Abstract

(1) Background: Hypertriglyceridemia (HiTG) is a metabolic complication of intravenous lipid emulsions (ILEs) infusion. We aimed to evaluate the influence of HiTG on the respiratory outcome of preterm babies; (2) Methods: We enrolled, in a case–control study, newborns with gestational age <32 weeks or birth weight <1500 g, over a 3-year period. They were divided into cases and controls; cases were defined by the detection of HiTG defined as serum triglycerides (TG) value >150 mg/dL; (3) Results: We enrolled 40 cases and 105 controls. Cases had an increased incidence of bronchopulmonary dysplasia (30.0% vs. 14.3%, p < 0.05) and longer duration of invasive mechanical ventilation (7 days, 95% CI 4–10 days vs. 4 days, 95% CI 1–7 days, p < 0.01) compared to controls.

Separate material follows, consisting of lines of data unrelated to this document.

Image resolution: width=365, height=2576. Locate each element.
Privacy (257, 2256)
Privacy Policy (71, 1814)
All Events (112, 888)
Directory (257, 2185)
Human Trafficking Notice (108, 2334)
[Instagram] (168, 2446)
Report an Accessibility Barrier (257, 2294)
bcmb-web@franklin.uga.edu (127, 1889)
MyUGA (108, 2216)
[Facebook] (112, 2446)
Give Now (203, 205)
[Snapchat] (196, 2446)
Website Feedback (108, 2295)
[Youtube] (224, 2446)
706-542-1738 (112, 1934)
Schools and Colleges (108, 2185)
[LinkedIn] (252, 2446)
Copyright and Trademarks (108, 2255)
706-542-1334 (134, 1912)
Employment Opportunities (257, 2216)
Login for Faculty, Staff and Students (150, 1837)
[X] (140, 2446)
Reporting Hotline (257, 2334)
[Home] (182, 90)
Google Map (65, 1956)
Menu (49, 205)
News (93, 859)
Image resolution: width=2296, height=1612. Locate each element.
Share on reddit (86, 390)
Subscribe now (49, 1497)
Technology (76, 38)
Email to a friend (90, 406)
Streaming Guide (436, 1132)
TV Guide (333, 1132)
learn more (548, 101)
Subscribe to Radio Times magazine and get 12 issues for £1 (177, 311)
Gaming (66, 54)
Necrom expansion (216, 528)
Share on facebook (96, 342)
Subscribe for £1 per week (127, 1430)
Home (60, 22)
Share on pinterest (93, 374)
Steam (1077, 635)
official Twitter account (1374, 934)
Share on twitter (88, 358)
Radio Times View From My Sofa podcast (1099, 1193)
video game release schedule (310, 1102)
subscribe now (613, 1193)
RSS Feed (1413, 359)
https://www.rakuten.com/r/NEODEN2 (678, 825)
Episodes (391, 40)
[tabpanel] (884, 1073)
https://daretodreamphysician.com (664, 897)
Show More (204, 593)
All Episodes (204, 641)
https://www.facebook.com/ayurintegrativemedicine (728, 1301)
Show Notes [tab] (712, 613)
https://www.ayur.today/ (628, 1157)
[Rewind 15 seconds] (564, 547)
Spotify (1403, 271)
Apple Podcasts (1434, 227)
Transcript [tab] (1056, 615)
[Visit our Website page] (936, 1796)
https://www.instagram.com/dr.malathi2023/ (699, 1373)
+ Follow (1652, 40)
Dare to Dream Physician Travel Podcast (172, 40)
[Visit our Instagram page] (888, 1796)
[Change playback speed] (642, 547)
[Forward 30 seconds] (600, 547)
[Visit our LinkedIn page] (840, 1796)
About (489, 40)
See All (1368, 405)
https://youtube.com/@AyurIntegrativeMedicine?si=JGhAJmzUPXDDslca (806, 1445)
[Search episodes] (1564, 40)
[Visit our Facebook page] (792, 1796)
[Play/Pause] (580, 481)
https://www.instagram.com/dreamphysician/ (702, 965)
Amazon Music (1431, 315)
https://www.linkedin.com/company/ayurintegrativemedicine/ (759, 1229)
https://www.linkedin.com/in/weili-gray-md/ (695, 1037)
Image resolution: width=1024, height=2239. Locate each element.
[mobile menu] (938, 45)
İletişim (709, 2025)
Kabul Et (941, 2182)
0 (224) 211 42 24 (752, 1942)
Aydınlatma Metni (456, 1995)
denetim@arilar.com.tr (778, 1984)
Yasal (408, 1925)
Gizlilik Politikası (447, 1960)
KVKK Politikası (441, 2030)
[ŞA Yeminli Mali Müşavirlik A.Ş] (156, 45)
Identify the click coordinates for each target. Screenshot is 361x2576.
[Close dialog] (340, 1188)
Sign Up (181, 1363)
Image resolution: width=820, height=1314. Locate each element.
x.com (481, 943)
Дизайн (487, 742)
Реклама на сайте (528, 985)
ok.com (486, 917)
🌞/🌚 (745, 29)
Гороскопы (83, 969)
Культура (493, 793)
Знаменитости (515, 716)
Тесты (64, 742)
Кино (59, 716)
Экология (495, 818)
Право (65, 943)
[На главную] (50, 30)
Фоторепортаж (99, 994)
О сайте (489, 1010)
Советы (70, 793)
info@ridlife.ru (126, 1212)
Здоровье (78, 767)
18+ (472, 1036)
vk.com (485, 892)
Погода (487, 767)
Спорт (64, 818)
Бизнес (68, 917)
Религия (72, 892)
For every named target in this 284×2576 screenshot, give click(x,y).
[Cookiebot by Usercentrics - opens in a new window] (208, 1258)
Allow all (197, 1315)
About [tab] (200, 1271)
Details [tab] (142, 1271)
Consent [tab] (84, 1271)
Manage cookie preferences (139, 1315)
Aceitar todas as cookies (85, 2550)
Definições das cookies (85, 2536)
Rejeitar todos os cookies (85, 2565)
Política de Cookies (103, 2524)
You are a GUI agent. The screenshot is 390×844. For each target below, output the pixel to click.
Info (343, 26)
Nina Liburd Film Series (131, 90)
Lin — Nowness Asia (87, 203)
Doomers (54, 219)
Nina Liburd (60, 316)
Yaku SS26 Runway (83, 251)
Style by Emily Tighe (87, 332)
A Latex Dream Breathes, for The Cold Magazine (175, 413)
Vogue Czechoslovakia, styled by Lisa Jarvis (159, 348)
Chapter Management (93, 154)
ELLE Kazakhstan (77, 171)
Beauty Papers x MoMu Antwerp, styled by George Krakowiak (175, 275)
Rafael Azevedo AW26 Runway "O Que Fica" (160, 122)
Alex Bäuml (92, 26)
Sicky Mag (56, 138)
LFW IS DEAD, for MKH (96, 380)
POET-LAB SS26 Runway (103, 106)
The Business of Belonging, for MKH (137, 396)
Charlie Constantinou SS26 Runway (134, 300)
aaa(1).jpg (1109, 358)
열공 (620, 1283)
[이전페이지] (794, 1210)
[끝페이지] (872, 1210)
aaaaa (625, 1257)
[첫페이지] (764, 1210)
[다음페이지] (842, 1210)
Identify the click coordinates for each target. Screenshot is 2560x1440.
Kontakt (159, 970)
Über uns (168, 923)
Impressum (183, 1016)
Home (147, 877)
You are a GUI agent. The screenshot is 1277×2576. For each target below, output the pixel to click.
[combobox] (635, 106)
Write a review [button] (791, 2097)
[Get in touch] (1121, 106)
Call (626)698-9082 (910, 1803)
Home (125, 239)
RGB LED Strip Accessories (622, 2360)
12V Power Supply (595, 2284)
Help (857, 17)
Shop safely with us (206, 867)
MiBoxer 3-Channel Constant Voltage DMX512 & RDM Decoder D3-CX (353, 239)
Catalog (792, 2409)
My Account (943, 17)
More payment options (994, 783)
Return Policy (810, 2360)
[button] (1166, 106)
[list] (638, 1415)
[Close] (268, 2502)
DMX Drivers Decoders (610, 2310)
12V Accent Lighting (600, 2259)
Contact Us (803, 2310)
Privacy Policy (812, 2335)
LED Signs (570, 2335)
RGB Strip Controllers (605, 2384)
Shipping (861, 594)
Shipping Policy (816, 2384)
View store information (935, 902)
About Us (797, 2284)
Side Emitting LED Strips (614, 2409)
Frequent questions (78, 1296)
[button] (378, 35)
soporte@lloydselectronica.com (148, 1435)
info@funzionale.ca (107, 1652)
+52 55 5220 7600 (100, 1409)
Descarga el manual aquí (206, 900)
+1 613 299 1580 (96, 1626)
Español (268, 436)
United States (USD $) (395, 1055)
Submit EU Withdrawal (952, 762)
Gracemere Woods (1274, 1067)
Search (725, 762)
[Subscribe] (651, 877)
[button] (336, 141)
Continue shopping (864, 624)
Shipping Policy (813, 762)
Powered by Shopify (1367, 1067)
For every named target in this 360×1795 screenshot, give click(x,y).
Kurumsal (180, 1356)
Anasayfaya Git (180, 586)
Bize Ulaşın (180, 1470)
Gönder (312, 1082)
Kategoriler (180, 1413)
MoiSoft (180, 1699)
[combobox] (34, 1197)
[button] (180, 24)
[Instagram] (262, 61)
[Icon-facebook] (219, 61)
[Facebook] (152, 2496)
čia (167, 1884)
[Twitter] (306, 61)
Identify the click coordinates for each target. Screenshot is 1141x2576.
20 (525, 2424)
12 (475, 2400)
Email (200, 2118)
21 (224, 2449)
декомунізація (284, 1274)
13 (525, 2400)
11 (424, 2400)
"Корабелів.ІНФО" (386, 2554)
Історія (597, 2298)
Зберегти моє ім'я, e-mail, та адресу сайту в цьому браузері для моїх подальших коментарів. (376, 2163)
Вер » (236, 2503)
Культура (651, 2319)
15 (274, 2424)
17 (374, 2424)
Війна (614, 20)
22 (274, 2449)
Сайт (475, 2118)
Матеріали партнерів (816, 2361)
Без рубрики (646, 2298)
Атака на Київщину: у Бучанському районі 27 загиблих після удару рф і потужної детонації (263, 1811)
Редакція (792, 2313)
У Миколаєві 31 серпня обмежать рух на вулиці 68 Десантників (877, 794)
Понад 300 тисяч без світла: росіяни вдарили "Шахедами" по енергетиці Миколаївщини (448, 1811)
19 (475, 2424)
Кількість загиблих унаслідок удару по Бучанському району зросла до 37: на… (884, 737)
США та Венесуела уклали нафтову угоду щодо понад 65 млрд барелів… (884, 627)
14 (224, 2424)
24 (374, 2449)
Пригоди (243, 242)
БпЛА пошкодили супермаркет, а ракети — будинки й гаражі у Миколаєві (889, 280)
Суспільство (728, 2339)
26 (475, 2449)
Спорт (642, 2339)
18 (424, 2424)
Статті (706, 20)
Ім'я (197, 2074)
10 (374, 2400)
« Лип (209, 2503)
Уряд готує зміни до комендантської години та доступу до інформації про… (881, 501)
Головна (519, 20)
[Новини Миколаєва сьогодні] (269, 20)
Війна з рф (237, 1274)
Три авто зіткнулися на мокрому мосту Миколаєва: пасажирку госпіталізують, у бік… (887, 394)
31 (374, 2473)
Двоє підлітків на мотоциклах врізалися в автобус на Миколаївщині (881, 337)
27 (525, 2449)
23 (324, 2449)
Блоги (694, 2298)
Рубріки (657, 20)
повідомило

Multivariate analysis confirmed that HiTG independently influenced the duration of invasive mechanical ventilation, also in the subgroups with gestational age ≤28 + 6/7 weeks or birth weight ≤1000 g; (4) Conclusion: Newborns with HiTG related to ILEs had a longer duration of invasive mechanical ventilation. Temporary suspension or reduction in ILEs in the case of HiTG is associated with an improvement of respiratory outcome.

Highlights

  • Our primary outcome was the rate of prolonged invasive mechanical ventilation while our secondary outcome was the rate of mortality during hospital stay

  • We demonstrated that HiTG in the first 7 days of life (DOL) is associated with a worse respiratory outcome in preterm newborns

  • We considered as the primary outcome the rate of prolonged invasive mechanical ventilation and not the occurrence of bronchopulmonary dysplasia (BPD)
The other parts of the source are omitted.